En lisant "Du principe de l’art et de sa destination sociale" de Pierre-Joseph Proudhon, philosophe natif de Besançon, je fus très intéressé par ce passage ou, il convoque la photographie pour prouver l'inséparabilité des deux termes Réalisme et Idéalisme.

"Prouvons d'abord l'inséparabilité des deux termes.
Prenez chez le boucher voisin un quartier d'animal tué, boeuf, porc ou mouton ; placez-le devant une lunette, de manière à en recevoir l'image renversée derrière la lunette, dans une chambre obscure, sur une plaque de métal iodurée : cette image tracée par la lumière est évidemment, en tant qu'image et au point de vue de l'art, tout ce que vous pouvez imaginer de plus réaliste. Il s'agit d'un corps mort, dépecé, bloc de viande informe ; quant à l'image obtenue, elle est le fait d'un agent naturel, que le photographe a su mettre enjeu, mais dans l'action duquel il n'entre lui-même pour rien. Qui peut ici éveiller le sentiment esthétique ? où est l'idéal ?

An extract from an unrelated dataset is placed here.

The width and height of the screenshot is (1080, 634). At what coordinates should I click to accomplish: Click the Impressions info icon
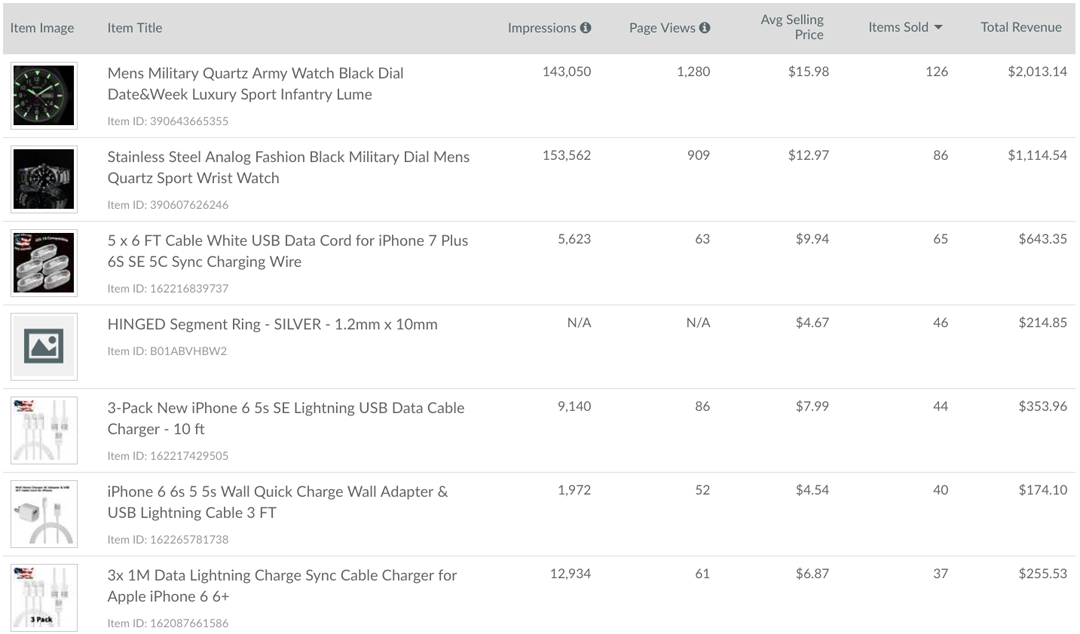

Pourtant il est certain que ce réalisme n'est pas dépourvu de tout idéal, ni impuissant à éveiller en nous la moindre étincelle esthétique : car, sans compter le boucher et la cuisinière, qui savent fort bien dire : Voilà de belle ou de vilaine viande, et qui s'y connaissent ; sans compter le gastronome, qui n'est pas non plus insensible à la chose, il y a ici le fait même de l'oeuvre photographique, l'un des phénomènes les plus merveilleux qu'il nous soit donné d'observer dans l'univers. Dites, si vous voulez, que le sentiment esthétique éveillé par cette représentation d'un quartier de boeuf est le plus bas degré que nous puissions observer de l'idéal, celui qui est immédiatement au-dessus de zéro ; mais ne dites pas que l'idéal fait ici absolument défaut : vous seriez démenti par le sentiment universel."

Intéressant de noter que Proudhon parle d'oeuvre photographique et que malgré le réalisme de la photo, elle possède de l'idéal.